Mastering Postgres

In the video, I learn how to use row value syntax in databases, which helps compare multiple values at once, essential for tasks like pagination using cursors. The video explains how to implement cursor-based pagination by having the client return a "cursor" or "key" of the last seen record to continue retrieving data efficiently and deterministically. Additionally, I discover how to handle complex data comparisons in badly structured schemas using row value syntax, simplifying operations despite challenges in data format.

We're gonna look at something here called row value syntax, which can be very helpful when you're comparing more than one value to more than one value. When you're comparing one-to-one value, it's a scaler kind of comparison. If you need to compare three values to three values, you can use this row value syntax. It comes in super-duper handy when you're doing something like pagination using cursors. We are going to do that.

Let me show you row value syntax here. This is row value syntax. If we select that, you see it actually gives it the name row. In fact, row is a keyword you can use. It is optional. You can compare row values to row values. Now, watch this. We talked about nulls, right? We've talked about nulls so much. If we do that, we see, hmm, shoot, that's null. Okay, that's fine. If we did one, two, four, we see that that row value is not equal to that row value. That's fine. But what if we did this? What do you, the viewer, the dear viewer, what do you think is going to happen here? False or null? False. And why is that? Because Postgres looks at this and says, one, one, yeah. Two, null. Shoot, I have no idea. Three, four. Definitely not.
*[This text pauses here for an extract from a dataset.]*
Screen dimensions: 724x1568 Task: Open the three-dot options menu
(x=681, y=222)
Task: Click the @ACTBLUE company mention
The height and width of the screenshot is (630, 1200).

There is no value that you could substitute for null here to get these two things to equal because these two discreet values are not equal to each other. Postgres says, no matter what corner of what universe you're in, this will never equal each other. It's kind of cool. It says, no, in fact, that is false. Now, why is this useful? Well, let's do this. Select * from users limit 10. We are gonna take... We gotta put an order ID on here. Select * from users. In fact, let's do it this way. Let's do order by, we'll do first name, last name, and then ID.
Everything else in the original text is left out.